How to protect VoIP from scammers

How to protect VoIP from scammers

VoIP for Business provides a range of benefits, including substantial cost-savings that make it a must-have for most businesses.  However, as with most IT advances, VoIP has attracted the dark side of the developers.   Hackers and scammers are using VoIP for Business as a way to steal data and execute hacking exploits.

As with other types of malware attacks, business need to be aware of how these exploits are executed and what preventative measures they can take.

The first thing to understand is that most successful hacking attacks are by having users provide sensitive information. Scammers are becoming more sophisticated, and they are increasingly using VoIP to steal personal and company data or just cause mischief.

Here are some common types of attack and how to avoid them.

  1. Interception


    An attacker can hack into your VoIP system to record business conversations.  They can then be  decrypted, sometimes in real time, to obtain crucial business or personal information.

    The first step is obviously to prevent hackers entering your VoIP system in the first place.  Change server passwords, and under no circumstances continue to use the manufacturer-supplied default passwords.

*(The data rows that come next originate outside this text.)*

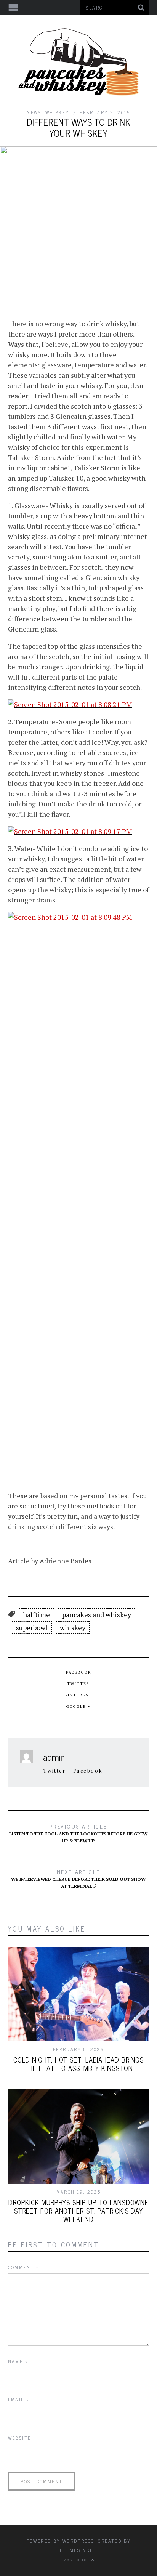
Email (18, 2399)
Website (19, 2437)
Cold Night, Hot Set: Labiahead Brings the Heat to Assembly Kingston (78, 2064)
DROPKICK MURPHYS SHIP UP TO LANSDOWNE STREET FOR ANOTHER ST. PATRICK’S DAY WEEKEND (78, 2210)
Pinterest (78, 1695)
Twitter (78, 1683)
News (34, 112)
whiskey (57, 112)
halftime (36, 1614)
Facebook (78, 1672)
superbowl (32, 1627)
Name (18, 2361)
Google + (78, 1706)
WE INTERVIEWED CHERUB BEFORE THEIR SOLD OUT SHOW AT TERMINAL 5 (78, 1878)
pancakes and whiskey (96, 1614)
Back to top (76, 2559)
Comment (23, 2267)
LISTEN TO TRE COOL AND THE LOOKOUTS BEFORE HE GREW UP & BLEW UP (78, 1832)
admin (54, 1756)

    Because your VoIP call is likely to be routed outside your network, protecting your calls from interception can be out of your hands.  If security is a major concern there are software tools that provide a second layer of end-to-end encryption.  Adding a second encryption layer makes it highly unlikely that calls can be decrypted in real time, and even when recorded calls are analysed offline.

  2. Hosted Services

    Hosted Services

    If you are using a VoIP Hosted Service supplier, you need to be very careful about the security they provide.  You need to be sure that they are as secure as you would be with an inhouse system.

  3. Firewalls and Security

    Firewalls and Security

    All companies already implement firewalls and security in their overall ICT infrastructure.   If you are concerned about security, it may be prudent to deploy a VoIP specific firewall that closes a VoIP session once the call is complete.  This prevents hackers piggy-backing on a session to find out information about your VoIP system.

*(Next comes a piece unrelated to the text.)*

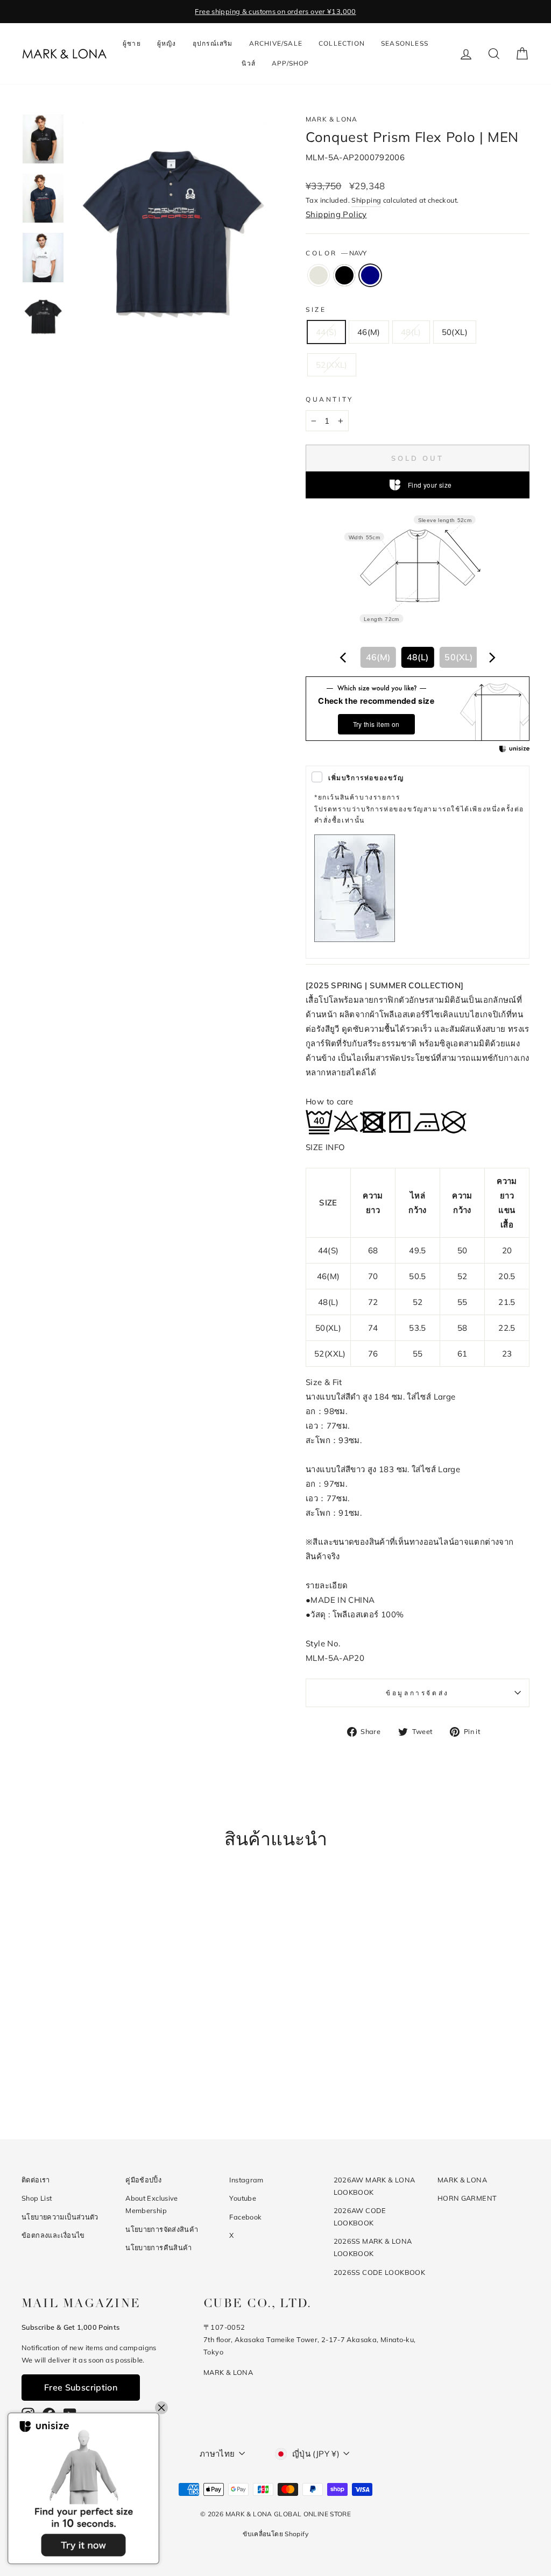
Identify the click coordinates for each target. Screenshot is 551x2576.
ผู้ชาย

    In a high-security environment, you may consider adding further layers of security, for example allowing only authenticated devices to make or receive VoIP calls.

  4. User Security

    User Security

    You can implement all the security technical features you like, but the majority of successful data breaches and hack attacks occur because of user error, deliberate or malicious.

    • Phishing


      In a phone-based phishing attack, the hacker calls a user and pretends to be from IT support or from a recognised company IT supplier. 

      In an attack on a user, they either quiz the user for personal information like credit card numbers, bank account details or information on family or friends.  Sometimes they claim to be from IT Support and need the user to go to a web-site, “to update their software”, and the malware finds its way onto the company network.

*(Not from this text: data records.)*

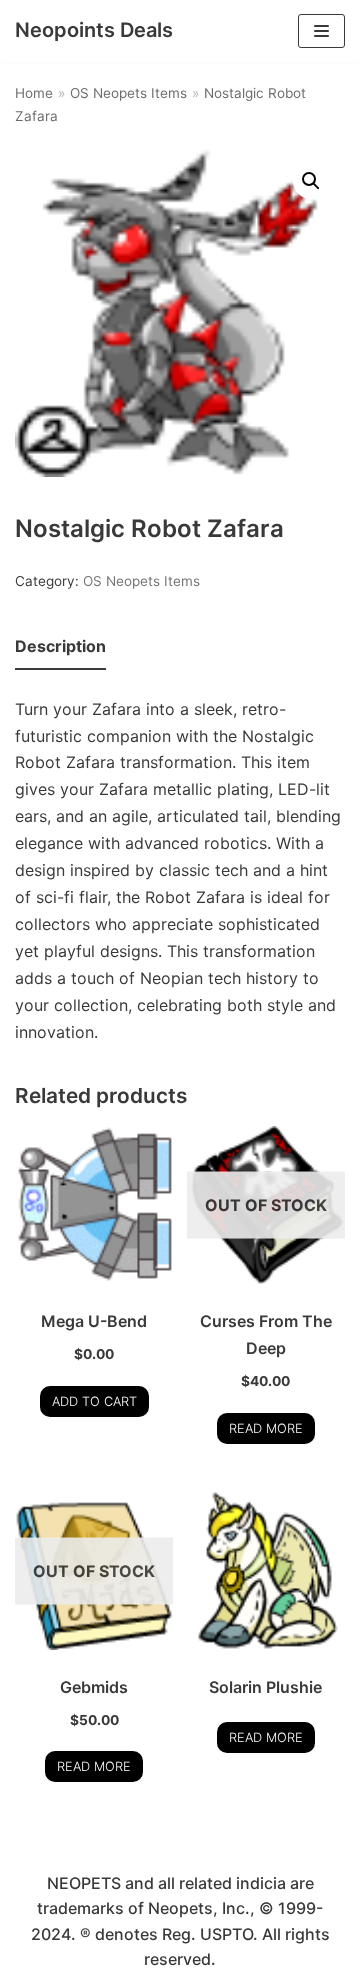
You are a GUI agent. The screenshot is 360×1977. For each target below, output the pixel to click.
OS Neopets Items (128, 93)
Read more (266, 1428)
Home (34, 93)
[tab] (60, 647)
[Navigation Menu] (321, 31)
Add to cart (94, 1401)
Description (60, 646)
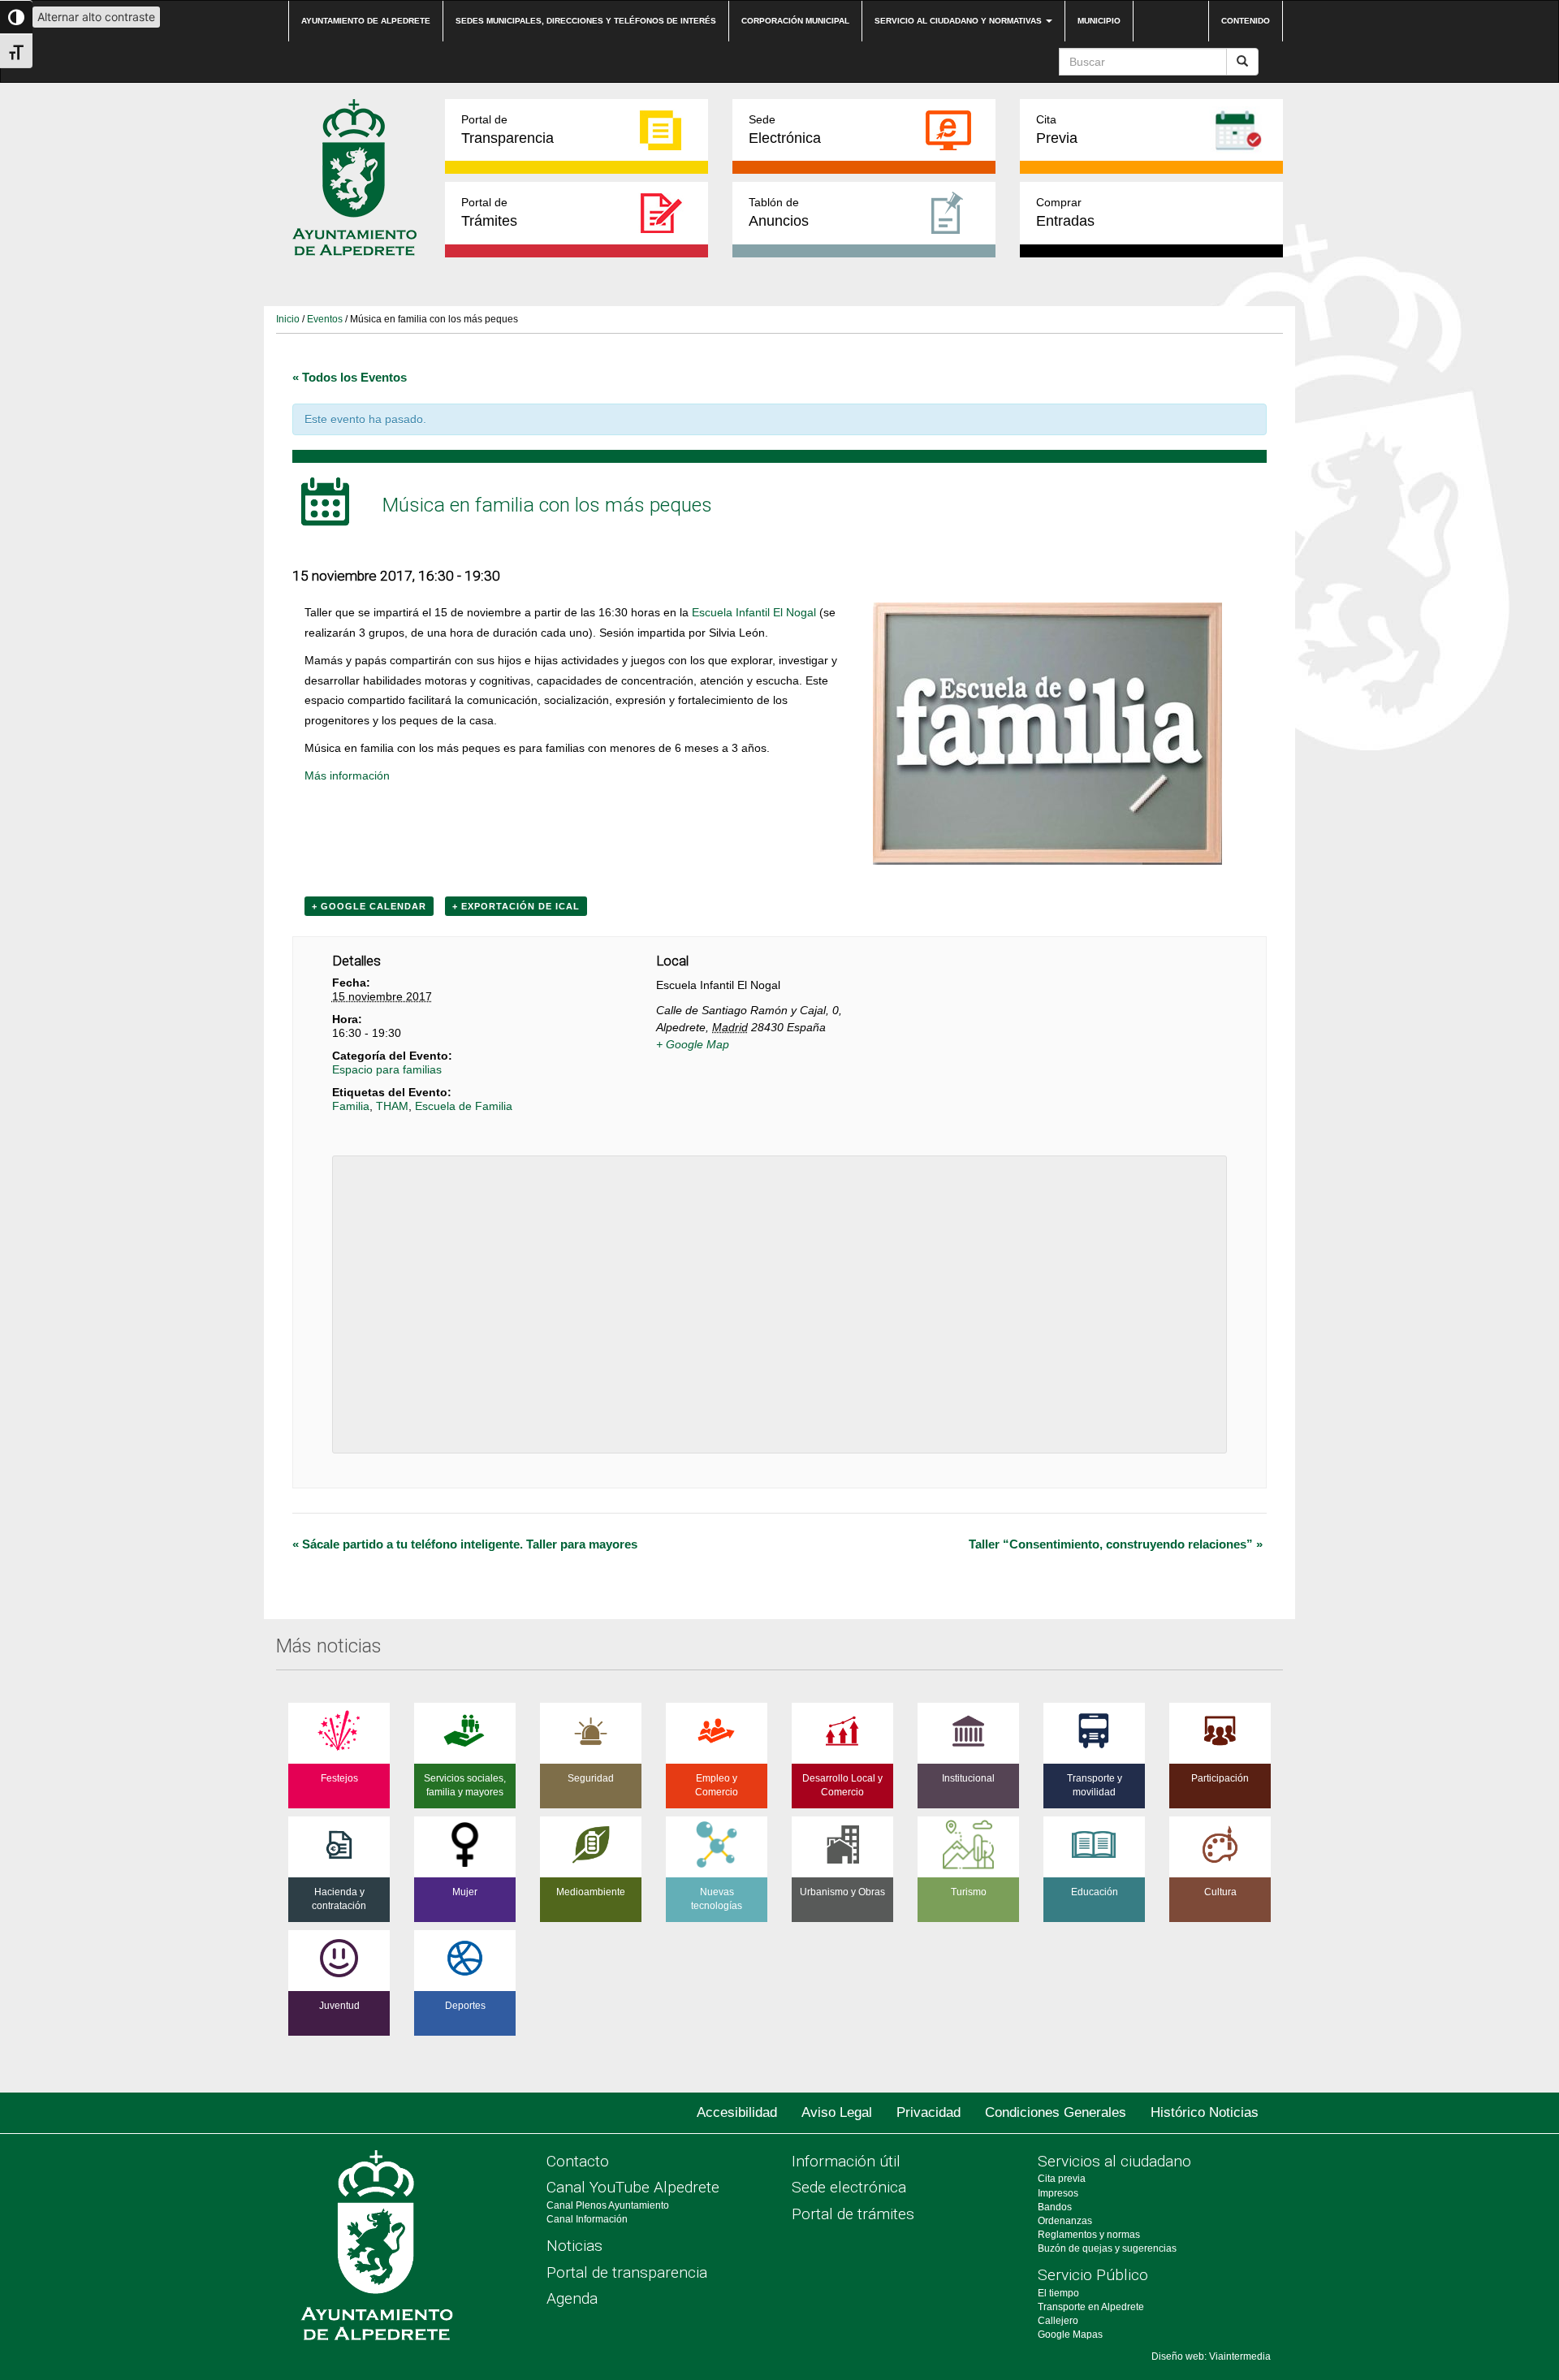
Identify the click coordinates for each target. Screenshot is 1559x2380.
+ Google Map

      Support policies applied by ICT need to ensure that all ICT maintenance functions are carried out by staff with verifiable credentials.  In any event, most ICT update functions can be carried out remotely without user involvement.

      Users need to be educated not to respond the requests by third parties to carry out maintenance tasks on their PCs and to refer the caller to IT support.

    • Fake Caller/Caller ID

      Fake Caller

      A phishing attack over a VoIP or cellular connection can be legitimised by having a caller-id that shows the call coming from a reputable source.   Unfortunately, caller-ids can be faked.  Users need to be very careful and verify that the caller is legitimate before divulging any potentially sensitive information.

    • War Dialing

      A carry-over from the dial-up modem days, a hacker sends out a phone message to hundreds of phone voicemail boxes, asking the caller to return a call. This legitimises the number and allows the hacker to carry out a phishing attack.

In short, VoIP defences have two components, technical appliance and software defences, and an education programme for users to make sure that they do not provide potentially sensitive information to a third party.   Obviously, electronic defences need to be kept up to date.  Users need to be educated on general and VoIP security on a regular basis.